Input data:
++++++++

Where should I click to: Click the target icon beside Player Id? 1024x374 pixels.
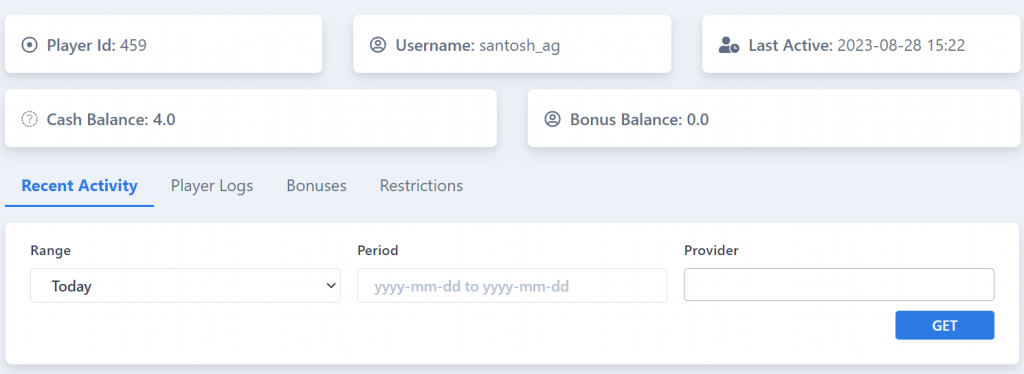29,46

++++++++

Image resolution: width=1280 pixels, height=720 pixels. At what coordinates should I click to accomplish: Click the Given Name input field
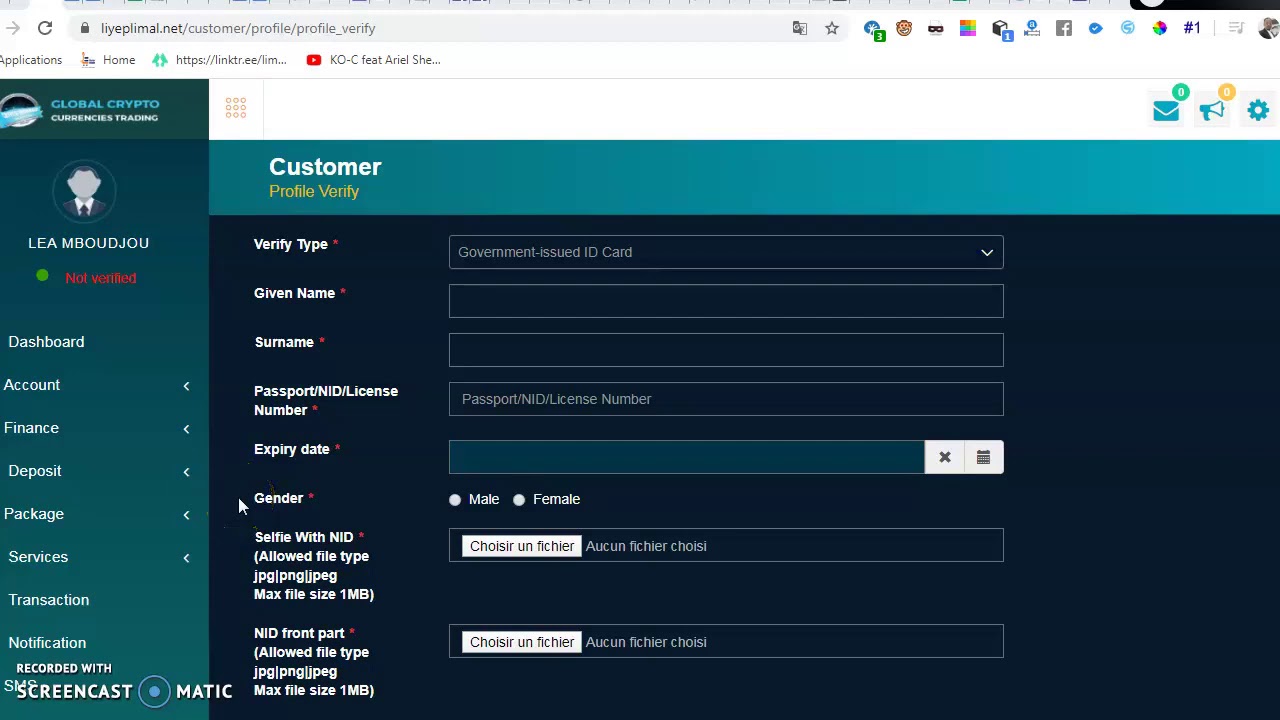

++++++++

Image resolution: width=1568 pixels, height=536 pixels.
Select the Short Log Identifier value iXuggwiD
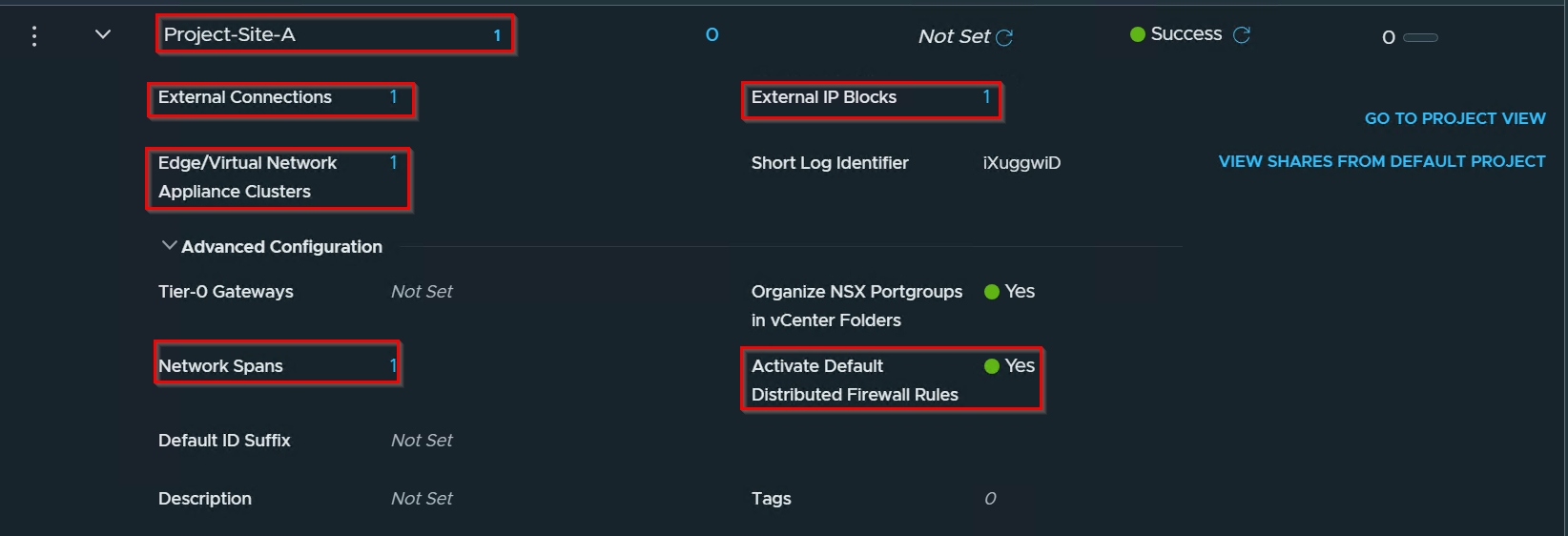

++++++++

Directions: Copy out, word for word, the part of the entries above that begins at the line with "Image resolution: width=1568" and ends at the line with "Select the Short", including both.

Exercise output:
Image resolution: width=1568 pixels, height=536 pixels.
Select the Short Log Identifier value iXuggwiD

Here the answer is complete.